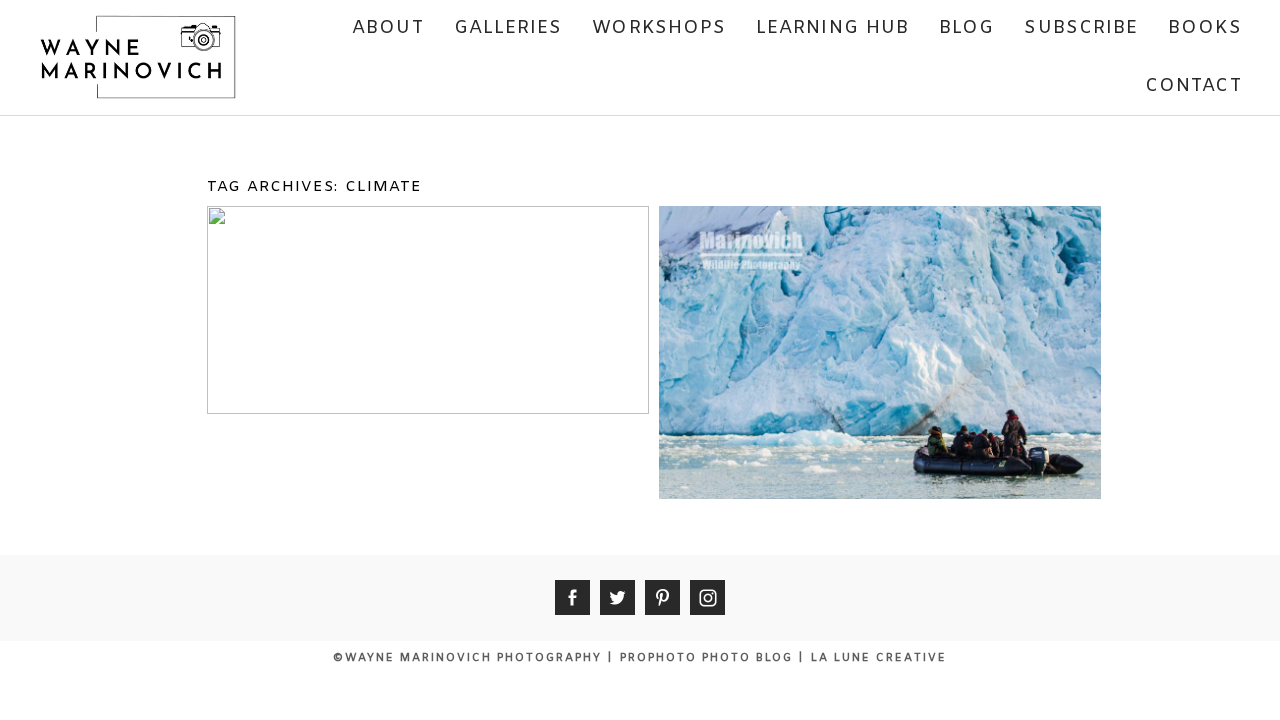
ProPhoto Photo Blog (706, 658)
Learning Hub (832, 28)
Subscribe (1081, 28)
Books (1204, 28)
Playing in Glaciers (877, 252)
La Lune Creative (879, 658)
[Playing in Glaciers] (878, 423)
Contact (1193, 86)
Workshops (659, 28)
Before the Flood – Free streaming (426, 263)
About (387, 28)
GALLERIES (508, 28)
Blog (966, 28)
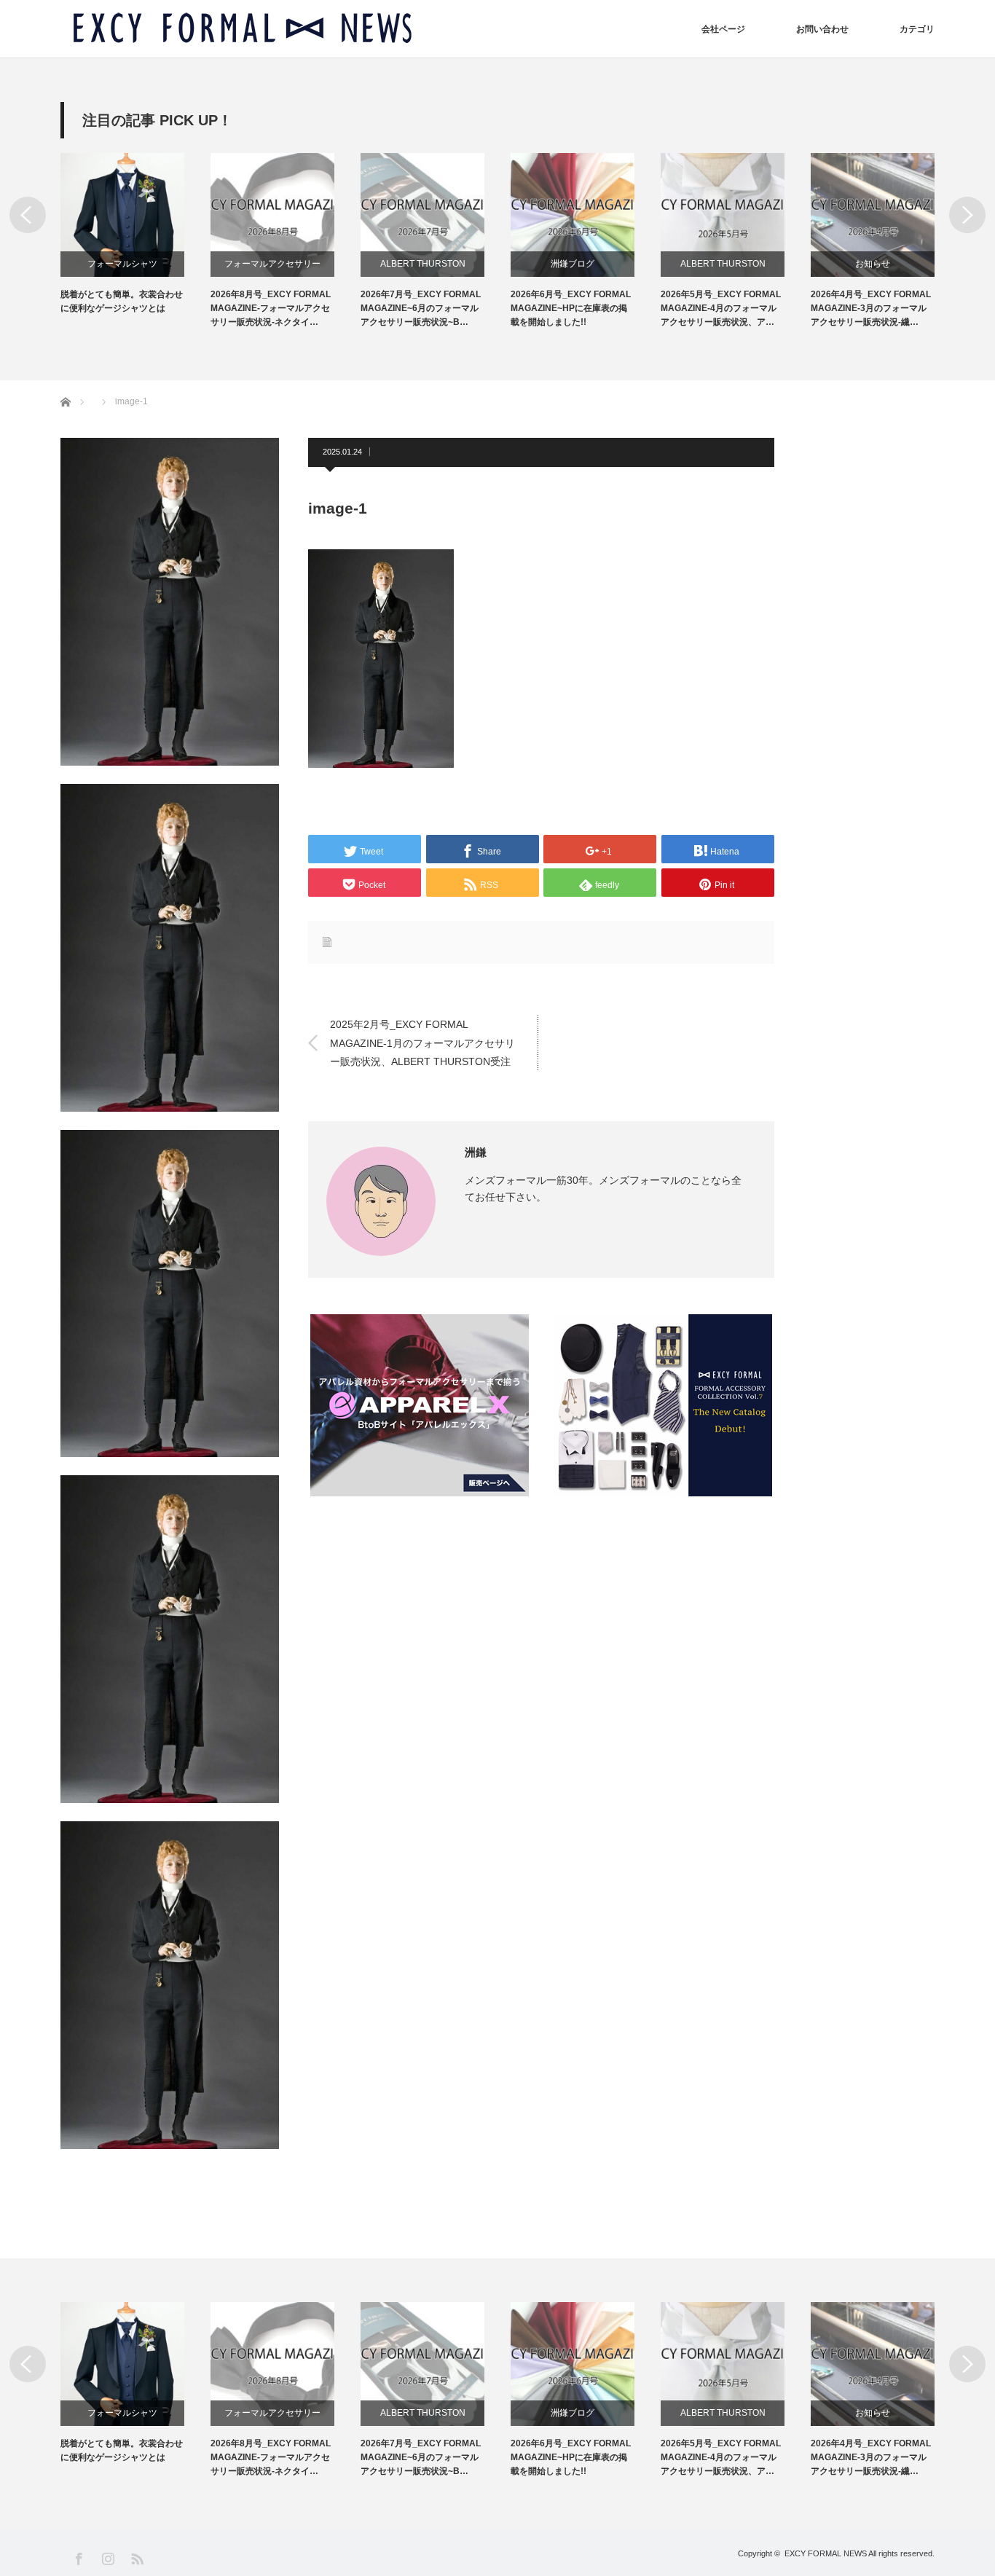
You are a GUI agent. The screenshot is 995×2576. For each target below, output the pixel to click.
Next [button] (967, 215)
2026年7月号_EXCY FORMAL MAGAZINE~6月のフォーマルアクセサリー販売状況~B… (421, 308)
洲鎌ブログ (572, 264)
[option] (135, 234)
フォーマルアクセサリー (272, 264)
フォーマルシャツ (122, 264)
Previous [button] (27, 215)
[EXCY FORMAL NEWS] (242, 29)
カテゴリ (917, 29)
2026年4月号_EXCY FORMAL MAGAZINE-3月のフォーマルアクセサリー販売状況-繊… (871, 308)
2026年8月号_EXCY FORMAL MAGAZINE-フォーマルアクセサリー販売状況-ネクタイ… (271, 308)
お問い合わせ (822, 29)
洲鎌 (476, 1152)
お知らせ (872, 264)
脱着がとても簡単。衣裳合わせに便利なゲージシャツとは (121, 301)
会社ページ (723, 29)
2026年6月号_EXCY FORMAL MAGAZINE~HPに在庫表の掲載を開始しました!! (571, 308)
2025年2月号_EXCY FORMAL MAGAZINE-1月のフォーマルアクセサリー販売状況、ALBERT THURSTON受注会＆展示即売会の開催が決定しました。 (422, 1044)
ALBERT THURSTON (422, 264)
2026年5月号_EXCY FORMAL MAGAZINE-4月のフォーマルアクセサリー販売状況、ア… (721, 308)
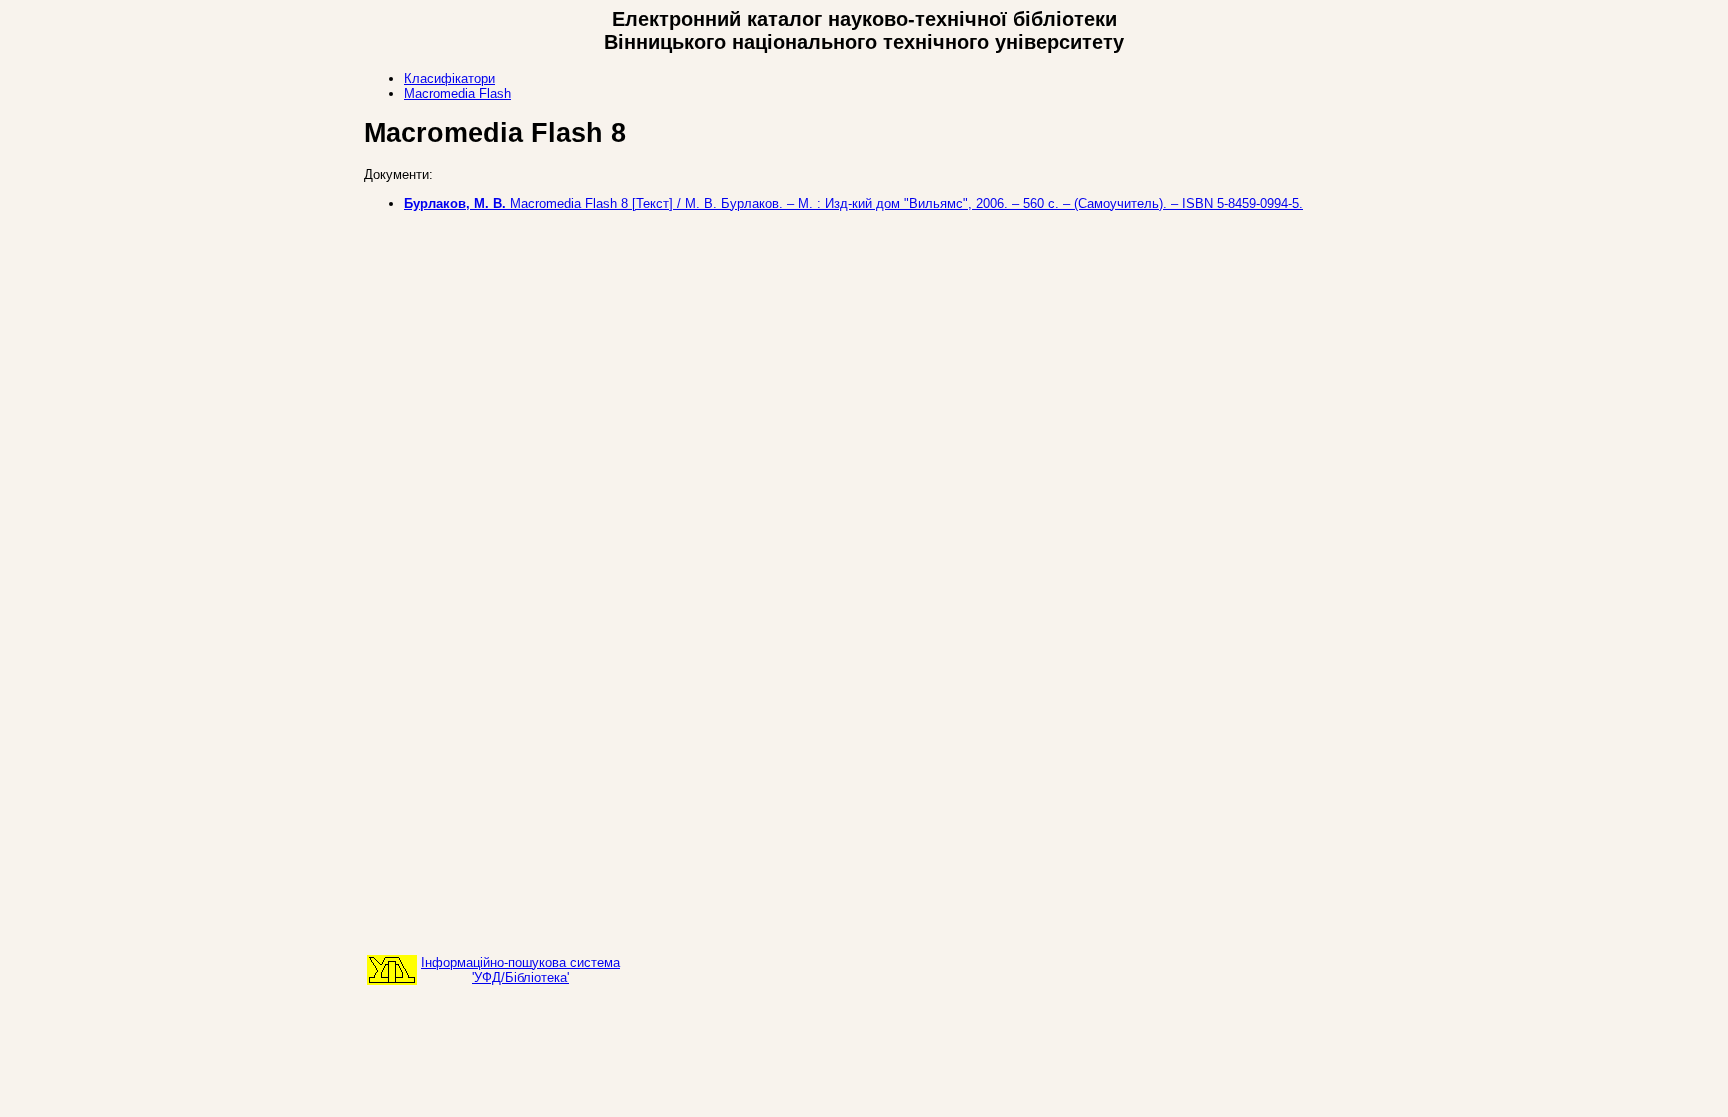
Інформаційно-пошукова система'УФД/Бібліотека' (520, 970)
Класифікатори (449, 78)
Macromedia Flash (457, 93)
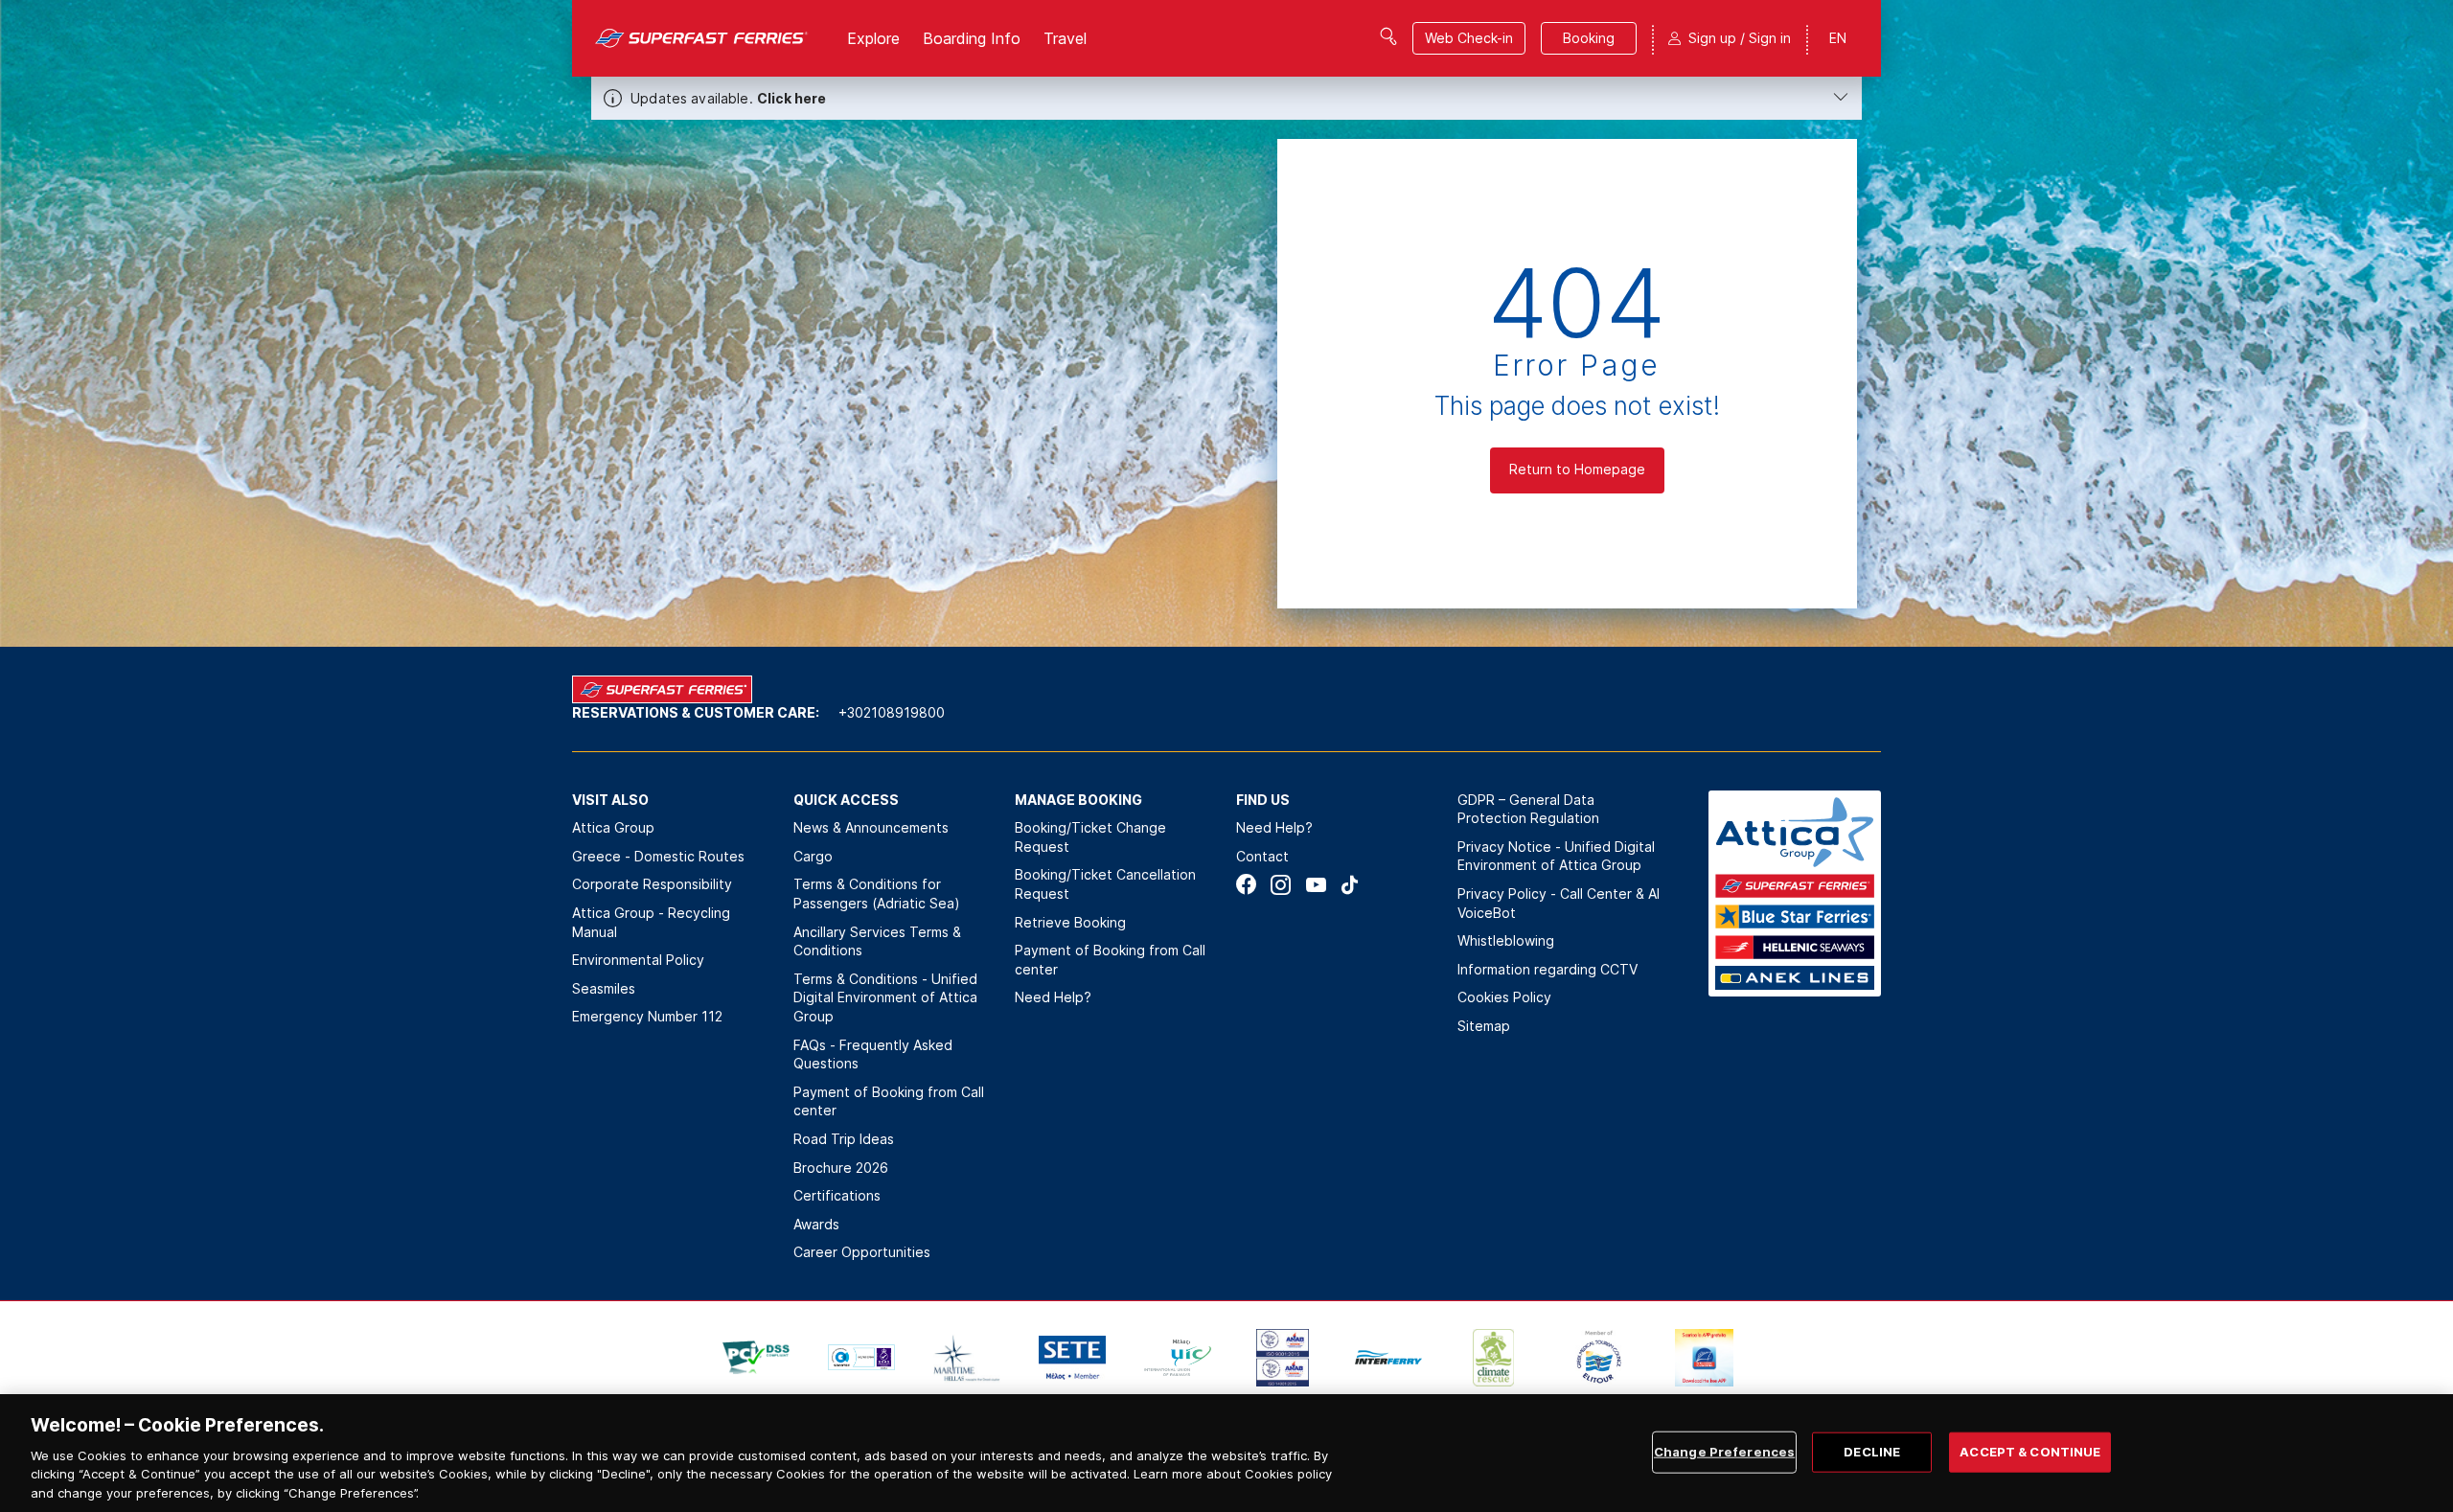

----

*How to complete this task*
Each line from the first line of the data above through the one containing "カテゴリ (917, 29)" must be set down exactly; the pictures must not be.

*Exercise output*
ProPhoto Photo Blog (706, 658)
Learning Hub (832, 28)
Subscribe (1081, 28)
Books (1204, 28)
Playing in Glaciers (877, 252)
La Lune Creative (879, 658)
[Playing in Glaciers] (878, 423)
Contact (1193, 86)
Workshops (659, 28)
Before the Flood – Free streaming (426, 263)
About (387, 28)
GALLERIES (508, 28)
Blog (966, 28)
You are a GUI agent. The screenshot is 995×2576. For each target below, output the pixel to click.
Next [button] (967, 215)
2026年7月号_EXCY FORMAL MAGAZINE~6月のフォーマルアクセサリー販売状況~B… (421, 308)
洲鎌ブログ (572, 264)
[option] (135, 234)
フォーマルアクセサリー (272, 264)
フォーマルシャツ (122, 264)
Previous [button] (27, 215)
[EXCY FORMAL NEWS] (242, 29)
カテゴリ (917, 29)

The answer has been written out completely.